» TEXT TO READ:

——

Rogue, a member of the X-Men in American comic books published by Marvel Comics, has been included in almost every media adaptation of the X-Men franchise, including films, television series and video games.


Television

 Rogue appears in X-Men: The Animated Series, voiced by Lenore Zann. This version is a confident and flirtatious Southern belle who is in a romantic relationship with Gambit.
 Rogue will return in X-Men '97.
 Rogue appears in the Spider-Man episodes "The Mutant Agenda" and "Mutants' Revenge", voiced again by Zann.
 Rogue appears in X-Men: Evolution, voiced by Meghan Black. The character is reimagined as a sullen and reclusive teenage goth girl, as the series' producers believed her absorption powers would make her isolated, cynical and insecure due to her desire to get close to others. She was adopted by Mystique as a child and raised by Irene Adler in Caldecott County, Mississippi. Her real name is never revealed in the series. Rogue is initially tricked into joining Mystique's Brotherhood, but soon defects to the X-Men. Throughout the series, she bonds with her younger foster brother Kurt Wagner, strikes a friendship with her roommate Kitty Pryde, develops an unrequited crush on Scott Summers, grows jealous of Jean Grey for Scott's affections, becomes attracted to one of Magneto's Acolytes, Gambit, and forms a father-daughter bond with Logan after he helps her regain control of her abilities. In the series finale, Rogue absorbs and uses Dorian Leach's powers to neutralize Apocalypse and trap him in his tomb forever. In Professor Charles Xavier's vision of the near future, Rogue is shown flying, no longer wearing gloves, and in a relationship with Gambit.

——

» WRITTEN REQUEST A: According to the passage on Rogue in media adaptations, who voices Rogue in X-Men: Evolution?
» WRITTEN REQUEST B: Repeat the portion of the passage on Rogue in media adaptations that opens with the words containing "Rogue, a member" and closes with "in X-Men '97.".
» WRITTEN REQUEST C: Write the next part of the passage on Rogue in media adaptations, picking up after its final sentence.
The records have no connection to the passage on Rogue in media adaptations.

» DATA SHOWN:
——

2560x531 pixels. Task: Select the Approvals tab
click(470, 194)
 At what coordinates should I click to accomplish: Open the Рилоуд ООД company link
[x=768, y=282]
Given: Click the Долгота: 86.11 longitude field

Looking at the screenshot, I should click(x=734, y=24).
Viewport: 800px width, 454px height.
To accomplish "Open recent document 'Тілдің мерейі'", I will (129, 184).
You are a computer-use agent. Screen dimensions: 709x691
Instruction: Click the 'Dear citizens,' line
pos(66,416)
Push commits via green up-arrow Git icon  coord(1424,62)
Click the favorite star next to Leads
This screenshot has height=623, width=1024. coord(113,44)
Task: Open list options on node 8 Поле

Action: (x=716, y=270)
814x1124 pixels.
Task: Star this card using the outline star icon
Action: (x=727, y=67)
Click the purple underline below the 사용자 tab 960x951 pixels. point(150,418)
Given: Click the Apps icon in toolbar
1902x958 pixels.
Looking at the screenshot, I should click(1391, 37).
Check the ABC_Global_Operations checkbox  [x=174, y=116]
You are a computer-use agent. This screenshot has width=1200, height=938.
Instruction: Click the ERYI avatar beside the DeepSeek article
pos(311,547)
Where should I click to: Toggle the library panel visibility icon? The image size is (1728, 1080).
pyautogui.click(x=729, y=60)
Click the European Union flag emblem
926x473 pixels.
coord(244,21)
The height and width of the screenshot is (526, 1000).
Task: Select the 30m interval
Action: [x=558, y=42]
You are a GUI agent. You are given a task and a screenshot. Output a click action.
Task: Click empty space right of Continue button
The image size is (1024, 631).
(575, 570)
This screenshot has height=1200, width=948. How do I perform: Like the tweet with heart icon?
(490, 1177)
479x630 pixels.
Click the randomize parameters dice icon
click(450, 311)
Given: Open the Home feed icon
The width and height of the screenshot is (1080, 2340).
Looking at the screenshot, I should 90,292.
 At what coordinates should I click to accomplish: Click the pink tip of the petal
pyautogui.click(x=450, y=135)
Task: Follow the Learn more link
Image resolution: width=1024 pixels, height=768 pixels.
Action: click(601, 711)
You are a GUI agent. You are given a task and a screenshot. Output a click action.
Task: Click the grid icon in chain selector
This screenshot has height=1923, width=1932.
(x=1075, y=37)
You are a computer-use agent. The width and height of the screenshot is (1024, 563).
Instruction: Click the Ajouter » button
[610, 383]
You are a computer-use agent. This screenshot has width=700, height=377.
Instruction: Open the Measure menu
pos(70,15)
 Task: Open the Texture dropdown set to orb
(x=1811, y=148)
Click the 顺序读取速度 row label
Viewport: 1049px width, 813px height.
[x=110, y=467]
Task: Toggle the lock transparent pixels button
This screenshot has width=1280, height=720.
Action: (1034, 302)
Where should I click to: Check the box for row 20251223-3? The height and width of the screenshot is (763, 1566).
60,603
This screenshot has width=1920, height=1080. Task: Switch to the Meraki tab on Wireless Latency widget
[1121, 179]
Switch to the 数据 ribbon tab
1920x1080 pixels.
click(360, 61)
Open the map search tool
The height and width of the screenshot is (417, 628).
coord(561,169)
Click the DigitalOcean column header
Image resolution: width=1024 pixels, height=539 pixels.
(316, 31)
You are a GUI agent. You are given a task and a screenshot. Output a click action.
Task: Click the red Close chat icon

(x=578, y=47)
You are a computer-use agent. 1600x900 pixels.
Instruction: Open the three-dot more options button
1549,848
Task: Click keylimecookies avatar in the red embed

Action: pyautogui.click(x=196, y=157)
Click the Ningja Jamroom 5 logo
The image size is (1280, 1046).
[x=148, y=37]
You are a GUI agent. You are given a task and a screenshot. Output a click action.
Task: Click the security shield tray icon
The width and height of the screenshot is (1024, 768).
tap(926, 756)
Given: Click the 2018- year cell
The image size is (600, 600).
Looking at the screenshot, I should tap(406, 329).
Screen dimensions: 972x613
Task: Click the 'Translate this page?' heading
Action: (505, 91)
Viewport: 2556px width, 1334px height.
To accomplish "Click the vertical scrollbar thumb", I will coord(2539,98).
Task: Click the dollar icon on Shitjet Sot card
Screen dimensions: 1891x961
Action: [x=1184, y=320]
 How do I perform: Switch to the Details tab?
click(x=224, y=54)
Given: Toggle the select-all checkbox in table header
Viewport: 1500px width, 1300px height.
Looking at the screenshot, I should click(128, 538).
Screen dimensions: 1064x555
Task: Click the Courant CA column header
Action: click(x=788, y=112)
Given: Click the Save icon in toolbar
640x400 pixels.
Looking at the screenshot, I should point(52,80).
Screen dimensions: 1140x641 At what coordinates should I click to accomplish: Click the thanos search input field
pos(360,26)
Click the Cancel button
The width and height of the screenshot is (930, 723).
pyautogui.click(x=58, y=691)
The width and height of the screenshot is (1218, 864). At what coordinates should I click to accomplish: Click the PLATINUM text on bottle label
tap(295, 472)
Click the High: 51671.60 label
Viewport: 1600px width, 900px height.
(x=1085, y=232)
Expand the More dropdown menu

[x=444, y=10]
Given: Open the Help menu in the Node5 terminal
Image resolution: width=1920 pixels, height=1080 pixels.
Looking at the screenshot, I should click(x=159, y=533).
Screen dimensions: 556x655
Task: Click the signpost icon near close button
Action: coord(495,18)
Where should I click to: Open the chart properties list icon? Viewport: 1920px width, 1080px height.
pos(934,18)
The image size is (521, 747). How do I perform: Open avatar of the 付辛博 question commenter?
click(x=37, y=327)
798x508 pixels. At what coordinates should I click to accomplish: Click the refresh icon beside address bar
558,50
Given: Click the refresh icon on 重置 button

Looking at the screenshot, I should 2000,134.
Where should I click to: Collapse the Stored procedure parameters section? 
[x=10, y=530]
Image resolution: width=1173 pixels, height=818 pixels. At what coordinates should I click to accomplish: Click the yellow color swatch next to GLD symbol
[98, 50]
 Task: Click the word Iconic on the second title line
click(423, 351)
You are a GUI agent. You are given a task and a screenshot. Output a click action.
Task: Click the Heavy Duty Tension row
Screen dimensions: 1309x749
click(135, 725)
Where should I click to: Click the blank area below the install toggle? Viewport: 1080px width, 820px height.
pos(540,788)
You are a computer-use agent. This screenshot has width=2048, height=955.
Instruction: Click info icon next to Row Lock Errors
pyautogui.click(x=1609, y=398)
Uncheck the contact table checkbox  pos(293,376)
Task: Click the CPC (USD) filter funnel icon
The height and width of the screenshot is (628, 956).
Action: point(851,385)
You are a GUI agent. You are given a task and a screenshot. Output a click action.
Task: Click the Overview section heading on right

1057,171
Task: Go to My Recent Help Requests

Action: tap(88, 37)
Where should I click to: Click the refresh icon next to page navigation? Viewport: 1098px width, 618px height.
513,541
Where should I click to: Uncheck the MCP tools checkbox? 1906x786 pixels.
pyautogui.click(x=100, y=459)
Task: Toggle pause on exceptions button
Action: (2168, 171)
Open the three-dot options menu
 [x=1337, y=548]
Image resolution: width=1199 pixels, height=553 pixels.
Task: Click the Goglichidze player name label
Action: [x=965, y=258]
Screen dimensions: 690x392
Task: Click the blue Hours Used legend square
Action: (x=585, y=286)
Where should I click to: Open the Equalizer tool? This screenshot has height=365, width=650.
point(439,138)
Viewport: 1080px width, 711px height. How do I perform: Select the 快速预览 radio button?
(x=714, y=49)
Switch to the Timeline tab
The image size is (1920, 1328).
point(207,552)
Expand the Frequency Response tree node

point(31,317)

——

» TASK OUTPUT A: Meghan Black

» TASK OUTPUT B:
Rogue, a member of the X-Men in American comic books published by Marvel Comics, has been included in almost every media adaptation of the X-Men franchise, including films, television series and video games.


Television

 Rogue appears in X-Men: The Animated Series, voiced by Lenore Zann. This version is a confident and flirtatious Southern belle who is in a romantic relationship with Gambit.
 Rogue will return in X-Men '97.

» TASK OUTPUT C:
 Rogue appears in Wolverine and the X-Men, voiced by Kieren van den Blink. This version is a reserved individual who views Logan as a surrogate father and initially appears as a member of the X-Men until the pair get into an argument over him leaving the X-Men, Charles Xavier and Jean Grey disappear under mysterious circumstances, and the X-Men disband. A year later, Rogue seemingly joins the Brotherhood of Mutants to oppose Senator Robert Kelly's Mutant Registration Act, creating a rift between her and Logan when he reforms the X-Men. She is eventually revealed to be working as a double agent and rejoins the X-Men to foil Magneto's plot to instigate war between humanity and mutants.
 Rogue makes a minor non-speaking appearance in the Marvel Anime: X-Men episode "Destiny - Bond".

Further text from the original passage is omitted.